▸ **Given text**
────
Across the country, people with disabilities and their family and friends have been speaking up about the importance of equitable COVID-19 vaccine distribution. In this guest post for the ACL Blog we hear from two Arizona self-advocates who shared their stories at a recent press conference hosted by Arizona’s protection and advocacy agency and other disability advocates. Katie Griffith and Calvin Cook were interviewed by George Garcia, Executive Director of the Southwest Institute for Families and Children. They began by introducing themselves.

Katie: My name is Katie Griffith and I have cerebral palsy with spastic quadriplegia. I am part of People First of Arizona and also advocate for The Arc of Tempe.

Calvin: My name is Calvin Cook and I have a spinal cord injury and a traumatic brain injury along with hydrocephalus. I am the president of the Youth Action Council of Arizona and a member at large of People First of Arizona.

How has COVID-19 affected your life?

Katie: I have had a lot of anxiety because of the virus. I am a very active person and I am no longer able to go out. I have suffered through a lot of depression. I have seen many people pass away.

Calvin: I am scared to go out. I mainly use public transportation to get around but now I do not use public transportation because I am afraid I might get the virus. I also have a lot of anxiety. I recently went to help a friend learn how to use Zoom on her phone and I became worried that I was sick and it turned out I was having an anxiety attack. I am also not able to go to school in person. I now have to do everything online.

What have you done to advocate on behalf of people with disabilities during this time?

Katie: I recently told my story at a press conference for the Arizona Center for Disability Law. I also advocate for The Arc of Tempe to let people know to speak up for themselves.

Calvin: I spoke at a press conference to let people know how this virus has affected me. Many people like me may not have access to the vaccine because of transportation. I believe many people like me would not feel safe using public transportation to go to a vaccine site so that can be a barrier.

Why is this important to you?

Katie: It is important so I can continue to feel safe outside in my community, so I can do things in my community and other people with disabilities can get a chance to get back out into their community.

Calvin: It is important because I am a self-advocate and I want to see people have the opportunity to receive fair treatment. I think individuals who are susceptible to get the virus should have the opportunity to receive the vaccine and get it sooner.  If someone has a higher risk of getting the virus they should have the opportunity to get the vaccine.

What would you like other self-advocates to know about advocating for themselves?

Katie: The issues for people with disabilities may have been about the shot and difficulty getting it because they are not considered eligible to get it. People with disabilities are left out of that and they cannot get it.

I know a mother of a boy with autism that got her shot, but her son could not get his shot because he did not qualify even though he was at high risk at getting the COVID virus and he was not able to receive it.

I would like self-advocates to know that it is very important to get it… and realize the importance of getting the COVID vaccine and understand what COVID is in order to protect your health.  Important to know what it is and to make it in plain language that people with disabilities can understand.

Calvin: I would like them to know that they are important enough to advocate for themselves, speak up. I would like to remind them and encourage that life does matter, that them speaking up and advocating is helping the next person. If people with disabilities speak up, they are helping others with disabilities and people without disability learn how to empathize more, and change their perspective of the law and society.  I am helping everyone. We are not expendable. We are people first. How we feel, and our desires, matter. It is okay to speak up and say how we feel. Someone will listen. If enough people are speaking up and listening, then enough people will be heard and that is where we will see change happen.
────
▸ **Supplied entries**
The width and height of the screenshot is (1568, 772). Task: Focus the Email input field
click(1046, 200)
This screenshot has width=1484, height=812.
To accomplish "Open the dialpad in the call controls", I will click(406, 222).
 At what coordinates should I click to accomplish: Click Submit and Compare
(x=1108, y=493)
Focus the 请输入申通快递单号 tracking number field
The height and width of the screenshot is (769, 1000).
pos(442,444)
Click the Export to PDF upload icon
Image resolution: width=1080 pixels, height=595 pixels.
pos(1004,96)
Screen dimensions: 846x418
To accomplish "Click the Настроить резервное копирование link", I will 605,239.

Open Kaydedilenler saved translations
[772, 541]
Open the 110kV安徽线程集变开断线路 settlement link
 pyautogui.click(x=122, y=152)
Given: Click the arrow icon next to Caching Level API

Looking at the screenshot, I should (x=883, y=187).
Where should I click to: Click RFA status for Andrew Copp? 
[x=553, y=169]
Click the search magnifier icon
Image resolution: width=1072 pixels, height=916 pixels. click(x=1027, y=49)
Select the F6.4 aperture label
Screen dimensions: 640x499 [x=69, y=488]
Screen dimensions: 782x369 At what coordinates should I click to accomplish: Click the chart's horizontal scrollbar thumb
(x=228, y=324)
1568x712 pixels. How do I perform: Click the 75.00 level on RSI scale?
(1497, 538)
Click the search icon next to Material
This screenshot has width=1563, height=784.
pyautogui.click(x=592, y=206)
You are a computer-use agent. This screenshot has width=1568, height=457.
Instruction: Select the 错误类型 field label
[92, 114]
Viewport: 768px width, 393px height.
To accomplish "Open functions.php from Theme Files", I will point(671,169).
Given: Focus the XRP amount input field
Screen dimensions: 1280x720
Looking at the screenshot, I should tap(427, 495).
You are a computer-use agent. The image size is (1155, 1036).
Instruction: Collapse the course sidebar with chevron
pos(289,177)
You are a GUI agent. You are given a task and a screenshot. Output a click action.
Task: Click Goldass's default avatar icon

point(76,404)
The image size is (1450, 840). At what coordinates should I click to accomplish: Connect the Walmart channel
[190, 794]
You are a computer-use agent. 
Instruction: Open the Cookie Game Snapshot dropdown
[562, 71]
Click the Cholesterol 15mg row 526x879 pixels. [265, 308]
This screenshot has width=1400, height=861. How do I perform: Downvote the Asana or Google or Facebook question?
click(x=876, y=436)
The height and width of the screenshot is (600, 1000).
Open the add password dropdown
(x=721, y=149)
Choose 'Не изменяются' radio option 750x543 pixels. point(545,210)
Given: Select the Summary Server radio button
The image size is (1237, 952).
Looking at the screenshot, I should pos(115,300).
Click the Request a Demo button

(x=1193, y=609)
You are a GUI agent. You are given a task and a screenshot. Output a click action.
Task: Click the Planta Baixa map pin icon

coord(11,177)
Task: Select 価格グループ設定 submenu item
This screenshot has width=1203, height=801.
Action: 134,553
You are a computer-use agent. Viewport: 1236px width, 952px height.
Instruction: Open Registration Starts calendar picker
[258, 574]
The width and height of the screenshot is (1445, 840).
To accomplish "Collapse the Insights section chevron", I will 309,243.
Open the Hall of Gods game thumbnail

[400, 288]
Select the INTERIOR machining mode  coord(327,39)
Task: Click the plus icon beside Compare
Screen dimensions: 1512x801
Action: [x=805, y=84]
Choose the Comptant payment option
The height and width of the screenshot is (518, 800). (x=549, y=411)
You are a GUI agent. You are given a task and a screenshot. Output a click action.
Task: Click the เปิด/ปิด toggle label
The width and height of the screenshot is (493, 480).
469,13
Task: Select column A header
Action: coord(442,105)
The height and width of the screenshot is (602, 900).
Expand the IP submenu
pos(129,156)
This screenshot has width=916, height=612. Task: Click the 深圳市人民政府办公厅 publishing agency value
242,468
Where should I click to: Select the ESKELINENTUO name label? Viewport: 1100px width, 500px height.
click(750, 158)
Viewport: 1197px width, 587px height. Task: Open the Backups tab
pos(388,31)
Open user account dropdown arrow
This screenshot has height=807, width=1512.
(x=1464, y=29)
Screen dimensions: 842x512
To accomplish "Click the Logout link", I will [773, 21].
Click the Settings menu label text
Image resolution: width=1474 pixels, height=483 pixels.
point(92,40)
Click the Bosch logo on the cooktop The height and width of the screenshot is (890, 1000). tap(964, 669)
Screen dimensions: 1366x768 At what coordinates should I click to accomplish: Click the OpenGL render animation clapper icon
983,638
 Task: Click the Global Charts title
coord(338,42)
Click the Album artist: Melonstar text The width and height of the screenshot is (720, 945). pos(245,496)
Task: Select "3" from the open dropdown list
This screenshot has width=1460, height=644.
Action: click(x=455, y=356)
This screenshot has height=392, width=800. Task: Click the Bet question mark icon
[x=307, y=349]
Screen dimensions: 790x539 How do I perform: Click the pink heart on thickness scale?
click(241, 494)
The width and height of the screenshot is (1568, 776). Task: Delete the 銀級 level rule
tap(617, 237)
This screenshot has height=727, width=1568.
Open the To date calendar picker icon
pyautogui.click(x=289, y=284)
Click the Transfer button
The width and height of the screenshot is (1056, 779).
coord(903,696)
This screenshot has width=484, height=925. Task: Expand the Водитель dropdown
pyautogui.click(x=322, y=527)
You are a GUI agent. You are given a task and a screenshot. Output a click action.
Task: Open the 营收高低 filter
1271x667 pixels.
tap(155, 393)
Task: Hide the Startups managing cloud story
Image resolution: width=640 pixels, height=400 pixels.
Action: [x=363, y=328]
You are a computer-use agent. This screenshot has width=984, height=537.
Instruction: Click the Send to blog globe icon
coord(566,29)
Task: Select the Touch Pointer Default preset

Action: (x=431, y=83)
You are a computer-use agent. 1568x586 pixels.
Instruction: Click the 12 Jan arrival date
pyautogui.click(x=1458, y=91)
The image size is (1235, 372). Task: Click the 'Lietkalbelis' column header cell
────
▸ **Problems to solve**
- 1) Translate this sentence from the interview text into Spanish: "Katie Griffith and Calvin Cook were interviewed by George Garcia, Executive Director of the Southwest Institute for Families and Children."
- 2) Please set down the part of the interview text starting with "Why is this" and going on through "cannot get it.".
You won't need the rows.

▸ **Results of the tasks**
- 1) Katie Griffith y Calvin Cook fueron entrevistados por George Garcia, director ejecutivo del Southwest Institute for Families and Children.

- 2)
Why is this important to you?

Katie: It is important so I can continue to feel safe outside in my community, so I can do things in my community and other people with disabilities can get a chance to get back out into their community.

Calvin: It is important because I am a self-advocate and I want to see people have the opportunity to receive fair treatment. I think individuals who are susceptible to get the virus should have the opportunity to receive the vaccine and get it sooner.  If someone has a higher risk of getting the virus they should have the opportunity to get the vaccine.

What would you like other self-advocates to know about advocating for themselves?

Katie: The issues for people with disabilities may have been about the shot and difficulty getting it because they are not considered eligible to get it. People with disabilities are left out of that and they cannot get it.